=== Section Start ===

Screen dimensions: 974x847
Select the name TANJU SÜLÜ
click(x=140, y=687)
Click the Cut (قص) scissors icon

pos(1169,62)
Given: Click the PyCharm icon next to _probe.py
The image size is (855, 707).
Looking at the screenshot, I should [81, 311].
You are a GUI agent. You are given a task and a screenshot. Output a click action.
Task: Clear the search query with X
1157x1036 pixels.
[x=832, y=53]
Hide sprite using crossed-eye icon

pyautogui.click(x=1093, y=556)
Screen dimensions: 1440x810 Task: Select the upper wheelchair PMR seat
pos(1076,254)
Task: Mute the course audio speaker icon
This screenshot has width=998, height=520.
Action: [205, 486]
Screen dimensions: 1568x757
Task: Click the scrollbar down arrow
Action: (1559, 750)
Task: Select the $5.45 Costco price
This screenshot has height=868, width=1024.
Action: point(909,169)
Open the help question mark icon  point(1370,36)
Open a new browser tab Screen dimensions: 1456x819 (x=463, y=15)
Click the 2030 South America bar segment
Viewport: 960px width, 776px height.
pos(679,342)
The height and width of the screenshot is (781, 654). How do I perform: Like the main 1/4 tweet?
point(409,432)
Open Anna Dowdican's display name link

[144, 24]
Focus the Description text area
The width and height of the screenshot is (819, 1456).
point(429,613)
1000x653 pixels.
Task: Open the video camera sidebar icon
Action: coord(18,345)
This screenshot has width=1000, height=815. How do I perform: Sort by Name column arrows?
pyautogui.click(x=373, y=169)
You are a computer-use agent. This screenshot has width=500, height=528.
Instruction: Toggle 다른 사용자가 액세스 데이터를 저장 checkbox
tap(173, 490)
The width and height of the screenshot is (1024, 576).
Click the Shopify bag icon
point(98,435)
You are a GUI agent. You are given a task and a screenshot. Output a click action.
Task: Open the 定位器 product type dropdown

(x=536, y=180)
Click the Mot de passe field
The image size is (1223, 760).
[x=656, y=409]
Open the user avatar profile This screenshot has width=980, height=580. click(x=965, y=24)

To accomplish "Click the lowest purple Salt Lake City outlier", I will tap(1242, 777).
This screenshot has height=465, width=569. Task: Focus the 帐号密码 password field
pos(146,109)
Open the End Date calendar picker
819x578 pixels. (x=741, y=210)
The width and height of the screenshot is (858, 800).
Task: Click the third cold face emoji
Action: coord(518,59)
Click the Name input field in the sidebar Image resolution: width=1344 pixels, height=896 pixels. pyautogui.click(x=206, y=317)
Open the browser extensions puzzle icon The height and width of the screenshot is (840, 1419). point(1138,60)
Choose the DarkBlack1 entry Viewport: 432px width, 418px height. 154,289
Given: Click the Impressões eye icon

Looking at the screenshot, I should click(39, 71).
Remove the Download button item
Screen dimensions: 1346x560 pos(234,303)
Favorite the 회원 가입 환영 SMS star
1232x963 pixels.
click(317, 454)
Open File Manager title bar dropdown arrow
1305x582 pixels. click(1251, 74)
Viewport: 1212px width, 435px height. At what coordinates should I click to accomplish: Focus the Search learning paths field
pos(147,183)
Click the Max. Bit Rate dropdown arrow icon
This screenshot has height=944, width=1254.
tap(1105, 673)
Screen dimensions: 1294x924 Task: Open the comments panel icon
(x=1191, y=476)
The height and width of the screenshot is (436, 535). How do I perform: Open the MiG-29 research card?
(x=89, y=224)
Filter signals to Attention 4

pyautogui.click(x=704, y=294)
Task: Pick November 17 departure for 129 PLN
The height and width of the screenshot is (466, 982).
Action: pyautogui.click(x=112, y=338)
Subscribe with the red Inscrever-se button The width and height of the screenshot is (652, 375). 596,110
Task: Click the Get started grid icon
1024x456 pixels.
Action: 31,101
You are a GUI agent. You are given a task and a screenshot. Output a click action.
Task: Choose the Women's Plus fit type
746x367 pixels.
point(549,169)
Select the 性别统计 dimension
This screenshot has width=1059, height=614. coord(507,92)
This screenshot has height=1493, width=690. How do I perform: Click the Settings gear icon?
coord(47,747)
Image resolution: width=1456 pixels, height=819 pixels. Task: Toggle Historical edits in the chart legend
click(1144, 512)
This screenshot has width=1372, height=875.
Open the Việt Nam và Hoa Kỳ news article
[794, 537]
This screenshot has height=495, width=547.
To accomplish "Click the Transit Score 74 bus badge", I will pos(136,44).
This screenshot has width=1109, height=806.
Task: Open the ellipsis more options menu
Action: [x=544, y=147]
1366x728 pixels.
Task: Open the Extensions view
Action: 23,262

=== Section End ===

■ WORK INSTRUCTIONS: What is needed here is an exact copy of all the entries.

■ SOLUTION:
Screen dimensions: 974x847
Select the name TANJU SÜLÜ
click(x=140, y=687)
Click the Cut (قص) scissors icon

pos(1169,62)
Given: Click the PyCharm icon next to _probe.py
The image size is (855, 707).
Looking at the screenshot, I should [81, 311].
You are a GUI agent. You are given a task and a screenshot. Output a click action.
Task: Clear the search query with X
1157x1036 pixels.
[x=832, y=53]
Hide sprite using crossed-eye icon

pyautogui.click(x=1093, y=556)
Screen dimensions: 1440x810 Task: Select the upper wheelchair PMR seat
pos(1076,254)
Task: Mute the course audio speaker icon
This screenshot has width=998, height=520.
Action: [205, 486]
Screen dimensions: 1568x757
Task: Click the scrollbar down arrow
Action: (1559, 750)
Task: Select the $5.45 Costco price
This screenshot has height=868, width=1024.
Action: point(909,169)
Open the help question mark icon  point(1370,36)
Open a new browser tab Screen dimensions: 1456x819 (x=463, y=15)
Click the 2030 South America bar segment
Viewport: 960px width, 776px height.
pos(679,342)
The height and width of the screenshot is (781, 654). How do I perform: Like the main 1/4 tweet?
point(409,432)
Open Anna Dowdican's display name link

[144, 24]
Focus the Description text area
The width and height of the screenshot is (819, 1456).
point(429,613)
1000x653 pixels.
Task: Open the video camera sidebar icon
Action: coord(18,345)
This screenshot has width=1000, height=815. How do I perform: Sort by Name column arrows?
pyautogui.click(x=373, y=169)
You are a computer-use agent. This screenshot has width=500, height=528.
Instruction: Toggle 다른 사용자가 액세스 데이터를 저장 checkbox
tap(173, 490)
The width and height of the screenshot is (1024, 576).
Click the Shopify bag icon
point(98,435)
You are a GUI agent. You are given a task and a screenshot. Output a click action.
Task: Open the 定位器 product type dropdown

(x=536, y=180)
Click the Mot de passe field
The image size is (1223, 760).
[x=656, y=409]
Open the user avatar profile This screenshot has width=980, height=580. click(x=965, y=24)

To accomplish "Click the lowest purple Salt Lake City outlier", I will tap(1242, 777).
This screenshot has height=465, width=569. Task: Focus the 帐号密码 password field
pos(146,109)
Open the End Date calendar picker
819x578 pixels. (x=741, y=210)
The width and height of the screenshot is (858, 800).
Task: Click the third cold face emoji
Action: coord(518,59)
Click the Name input field in the sidebar Image resolution: width=1344 pixels, height=896 pixels. pyautogui.click(x=206, y=317)
Open the browser extensions puzzle icon The height and width of the screenshot is (840, 1419). point(1138,60)
Choose the DarkBlack1 entry Viewport: 432px width, 418px height. 154,289
Given: Click the Impressões eye icon

Looking at the screenshot, I should click(39, 71).
Remove the Download button item
Screen dimensions: 1346x560 pos(234,303)
Favorite the 회원 가입 환영 SMS star
1232x963 pixels.
click(317, 454)
Open File Manager title bar dropdown arrow
1305x582 pixels. click(1251, 74)
Viewport: 1212px width, 435px height. At what coordinates should I click to accomplish: Focus the Search learning paths field
pos(147,183)
Click the Max. Bit Rate dropdown arrow icon
This screenshot has height=944, width=1254.
tap(1105, 673)
Screen dimensions: 1294x924 Task: Open the comments panel icon
(x=1191, y=476)
The height and width of the screenshot is (436, 535). How do I perform: Open the MiG-29 research card?
(x=89, y=224)
Filter signals to Attention 4

pyautogui.click(x=704, y=294)
Task: Pick November 17 departure for 129 PLN
The height and width of the screenshot is (466, 982).
Action: pyautogui.click(x=112, y=338)
Subscribe with the red Inscrever-se button The width and height of the screenshot is (652, 375). 596,110
Task: Click the Get started grid icon
1024x456 pixels.
Action: 31,101
You are a GUI agent. You are given a task and a screenshot. Output a click action.
Task: Choose the Women's Plus fit type
746x367 pixels.
point(549,169)
Select the 性别统计 dimension
This screenshot has width=1059, height=614. coord(507,92)
This screenshot has height=1493, width=690. How do I perform: Click the Settings gear icon?
coord(47,747)
Image resolution: width=1456 pixels, height=819 pixels. Task: Toggle Historical edits in the chart legend
click(1144, 512)
This screenshot has width=1372, height=875.
Open the Việt Nam và Hoa Kỳ news article
[794, 537]
This screenshot has height=495, width=547.
To accomplish "Click the Transit Score 74 bus badge", I will pos(136,44).
This screenshot has width=1109, height=806.
Task: Open the ellipsis more options menu
Action: [x=544, y=147]
1366x728 pixels.
Task: Open the Extensions view
Action: 23,262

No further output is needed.